THIRTY SHADES OF WHITE
PIERRE ARDOUVIN, ROMAIN BARRY, LISA BECK, OLIVER BEER, FLORIAN BÉZU, ULLA VON BRANDENBURG, MATTHEW CHAMBERS, MARTIN CREED, TRISHA DONNELLY, THOMAS FOUGEIROL, FERNANDA GOMES, JULIAN HOEBER, SHILA KHATAMI, JIRI KOVANDA, RODRIGO MATHEUS, FABIEN MÉRELLE, JULIEN NÉDÉLEC, CAMILA OLIVEIRA FAIRCLOUGH, LAURENT PERNOT, ANA PRVACKI, JOE REIHSEN, RY ROCKLEN, ANALIA SABAN, YANN SÉRANDOUR, FLORIAN SCHMIDT, SERGIO VERASTEGUI, MARNIE WEBER, LAWRENCE WEINER, ZOE WILLIAMS, JOHN WOOD & PAUL HARRISON
Paris
28 November 2015 – 23 January 2016
As Stéphane Mallarmé used to say: «Writing consists of putting black on white», and this poetic digression allows me to evoke the colour white, a regal colour that majestically takes centre stage, the chromatic synthesis of all the other colours. When considering this exhibition designed to give the artists carte blanche, I thought point blank of a titled, but I won’t say that black is white: perhaps Thirty Shades of White was a rather predictable one.

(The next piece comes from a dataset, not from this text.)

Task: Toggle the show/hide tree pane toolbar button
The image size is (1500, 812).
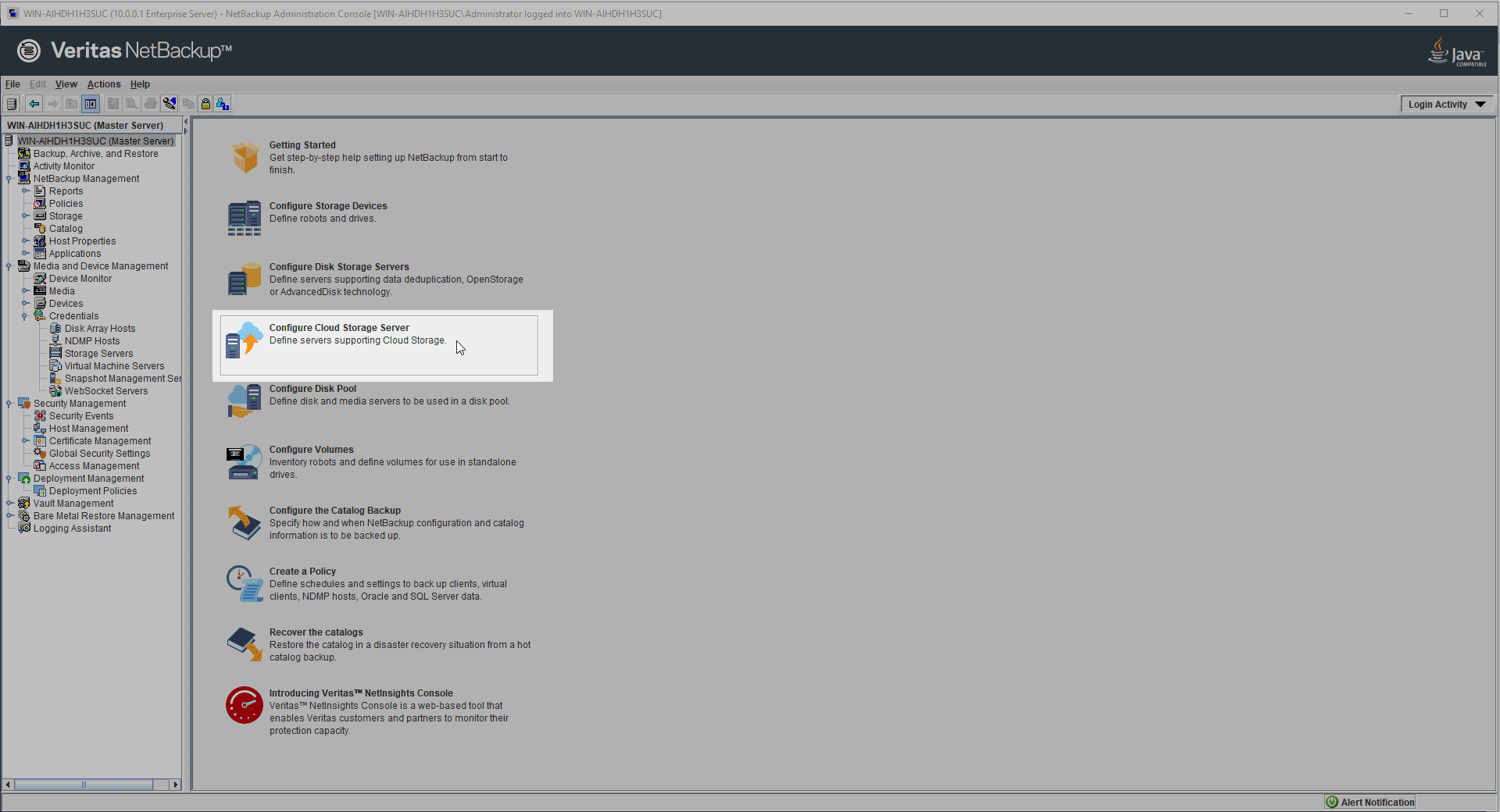Action: (x=91, y=104)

Each of the artists (some well-known, others less so) applies his/her own artistic vocabulary and colour aesthetics in a subjective or objective personal journey into the world of shades. Is what we perceive not an illusion, a resonance, an emotional light that the artist endeavours to explore? «We do not create light, we portrait it», said Cézanne. White is a demanding colour. It reflects the light that all the others filter, dispersing it by refraction so the other colours can delight us. White sheds light on art itself; Malevitch, Opalka, Lewitt, Newman, Twombly, Ryman, Reinhardt, Manzoni, Kelly and many others brilliantly made use of this colour. White symbolises the unity that precedes diversity, rites of passage, balance, grace and a moment frozen in time just before disappearance, obliteration, renunciation, abdication and bereavment.